Why has my power supply died?

by Andy Turner
Coastal Computers & Design

Any PC repair business will tell you the same thing, they replace around 10 times as many power supplies than any other computer component. Why? Because many (if not most) power supplies fitted as standard equipment in the average mass-produced PC are poor quality.

You would think that manufacturers would specify better quality components in their systems. One reason they don’t may be that it’s easy to blame failures of this essential component on power surges and lightening strikes! If they can avoid doing unpaid warranty work then they will do so. Sure, these events can certainly account for a number of failures – and if you live in Shoalhaven Heads you will know and understand this, although I believe the mains supply situation has improved in the last few years.

As with most things, it all comes down to cost. A good quality modern power supply can cost anywhere from $70 to $150. With cheap computer cases (that usually always include a power supply) being available for under well under $100 it isn’t hard to see that the quality of some of the power supplies in them must be suspect. Price wars between computer makers means that every dollar that can be shaved off the component cost is another dollar that they can cut to compete against the opposition.

How can you tell if the power supply you have just had replaced was a cheapy? Not easily, but a good rule of thumb is to measure the weight of the part! There is a good correlation between the weight of a power supply and the quality and quantity of components inside!

The power rating of a supply doesn’t tell you much either – a quality 300 watt model from a good manufacturer will be far more reliable than a ‘500 watt’ cheapy. This is because the wattage rating depends on a lot of factors – including whether the supply is rated to supply this amount of power continuously or if it is only a peak power rating. Remember the old ‘music power’ ratings of stereos? Where a 500W PMPO (or peak music power) rated stereo actually could only manage around 40W of ‘real’ power output. Well, a computer supply usually needs to supply it’s output continuously and so the effect is that the supply ends up running very hot for most of it’s, often short, life.

Sure, a power spike or surge might ‘send it over the edge’, but the damage has already been done and this is the real reason that the part fails – it’s simply cooked itself by running outside it’s real rated limits. Another issue in Australia is that our mains supply is nominally 240V whereas most of the rest of the world it is 230V and the supplies available are usually 230V rated. Now, 10 volts might not sound much but when you add the maximum allowable mains fluctuations of plus or minus 6% then this is another stress that the supply has to cope with – and of course a poor quality one often won’t!

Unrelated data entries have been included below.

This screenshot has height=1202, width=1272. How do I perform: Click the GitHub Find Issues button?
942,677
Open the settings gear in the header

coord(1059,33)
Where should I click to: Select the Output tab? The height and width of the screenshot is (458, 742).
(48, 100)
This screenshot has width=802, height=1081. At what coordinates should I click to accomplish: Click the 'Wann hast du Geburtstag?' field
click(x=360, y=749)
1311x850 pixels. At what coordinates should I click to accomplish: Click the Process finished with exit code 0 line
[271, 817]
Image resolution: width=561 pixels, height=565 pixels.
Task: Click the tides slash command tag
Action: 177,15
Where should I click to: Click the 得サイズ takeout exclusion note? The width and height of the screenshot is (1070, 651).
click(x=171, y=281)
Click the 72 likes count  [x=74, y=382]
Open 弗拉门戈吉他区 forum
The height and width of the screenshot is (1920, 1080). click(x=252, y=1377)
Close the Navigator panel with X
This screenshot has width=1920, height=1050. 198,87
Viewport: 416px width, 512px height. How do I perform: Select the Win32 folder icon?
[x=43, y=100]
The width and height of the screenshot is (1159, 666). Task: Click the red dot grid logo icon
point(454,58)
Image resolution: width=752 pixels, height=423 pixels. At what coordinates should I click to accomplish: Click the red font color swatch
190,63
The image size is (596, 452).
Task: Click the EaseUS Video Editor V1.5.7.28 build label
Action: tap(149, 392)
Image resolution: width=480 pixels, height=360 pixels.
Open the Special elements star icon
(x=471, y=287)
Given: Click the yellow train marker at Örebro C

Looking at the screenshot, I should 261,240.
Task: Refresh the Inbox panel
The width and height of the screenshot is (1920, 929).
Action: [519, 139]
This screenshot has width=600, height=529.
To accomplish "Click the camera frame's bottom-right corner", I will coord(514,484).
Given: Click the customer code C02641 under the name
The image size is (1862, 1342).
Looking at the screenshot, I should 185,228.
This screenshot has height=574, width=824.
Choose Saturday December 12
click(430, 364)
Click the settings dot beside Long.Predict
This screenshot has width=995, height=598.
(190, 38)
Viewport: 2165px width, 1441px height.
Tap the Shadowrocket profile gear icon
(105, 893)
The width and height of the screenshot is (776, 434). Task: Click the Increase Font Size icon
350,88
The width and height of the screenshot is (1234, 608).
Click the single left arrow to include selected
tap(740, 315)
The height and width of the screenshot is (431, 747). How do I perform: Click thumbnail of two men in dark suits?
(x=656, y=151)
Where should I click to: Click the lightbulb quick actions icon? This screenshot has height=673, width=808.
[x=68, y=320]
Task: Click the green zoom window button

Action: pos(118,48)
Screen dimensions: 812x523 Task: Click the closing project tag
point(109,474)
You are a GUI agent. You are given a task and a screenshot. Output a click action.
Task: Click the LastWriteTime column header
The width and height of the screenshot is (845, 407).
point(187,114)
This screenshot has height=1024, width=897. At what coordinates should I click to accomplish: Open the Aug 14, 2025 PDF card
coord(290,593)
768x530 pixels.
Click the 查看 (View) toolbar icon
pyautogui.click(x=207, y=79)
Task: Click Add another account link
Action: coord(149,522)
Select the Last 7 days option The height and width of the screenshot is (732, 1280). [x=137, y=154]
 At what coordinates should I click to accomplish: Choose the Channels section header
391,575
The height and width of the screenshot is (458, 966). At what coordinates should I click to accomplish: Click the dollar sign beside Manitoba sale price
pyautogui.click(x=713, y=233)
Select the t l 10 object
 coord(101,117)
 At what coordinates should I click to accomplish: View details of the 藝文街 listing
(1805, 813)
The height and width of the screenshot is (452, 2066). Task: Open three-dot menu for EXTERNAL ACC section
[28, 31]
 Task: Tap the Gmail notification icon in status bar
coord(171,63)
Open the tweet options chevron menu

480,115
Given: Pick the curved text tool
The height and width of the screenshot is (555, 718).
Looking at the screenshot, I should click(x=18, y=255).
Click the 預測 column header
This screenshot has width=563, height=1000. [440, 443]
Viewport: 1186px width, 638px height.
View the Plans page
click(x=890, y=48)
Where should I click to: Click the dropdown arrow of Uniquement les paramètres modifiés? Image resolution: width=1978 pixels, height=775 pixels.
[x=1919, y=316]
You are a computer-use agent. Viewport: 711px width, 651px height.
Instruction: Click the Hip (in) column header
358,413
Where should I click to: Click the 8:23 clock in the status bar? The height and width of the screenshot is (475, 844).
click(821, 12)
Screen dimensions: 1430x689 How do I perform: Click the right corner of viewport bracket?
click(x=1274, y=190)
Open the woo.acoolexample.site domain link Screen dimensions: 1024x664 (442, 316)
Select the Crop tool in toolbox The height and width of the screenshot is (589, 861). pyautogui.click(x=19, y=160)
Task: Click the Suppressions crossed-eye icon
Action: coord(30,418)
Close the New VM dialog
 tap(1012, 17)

Usually, a failure of a supply doesn’t cause other problems, but I have had the odd PC that has come in with blown hard drives, modems and motherboards caused when a supply has blown, so I personally wouldn’t take the chance of fitting a poor quality part myself.

My advice for consumers then is this: if you are looking at buying a new computer, ask for a quality supply to be installed if there is any doubt in your mind that the standard one isn’t. Ratings are pretty meaningless really, but if it has a 500W supply and the case seems to be reasonably heavy then you should be fine. If you have a power supply failure on an out of warranty PC then ask for a better quality unit to be installed for you – $60 to $80 should get you a decent one.

Finally, computers that I sell (the Beecroft range) do have good supplies fitted. I have only replaced about 2 or 3 Beecroft supplies in total from memory while I would replace around 20 or so other makes every year.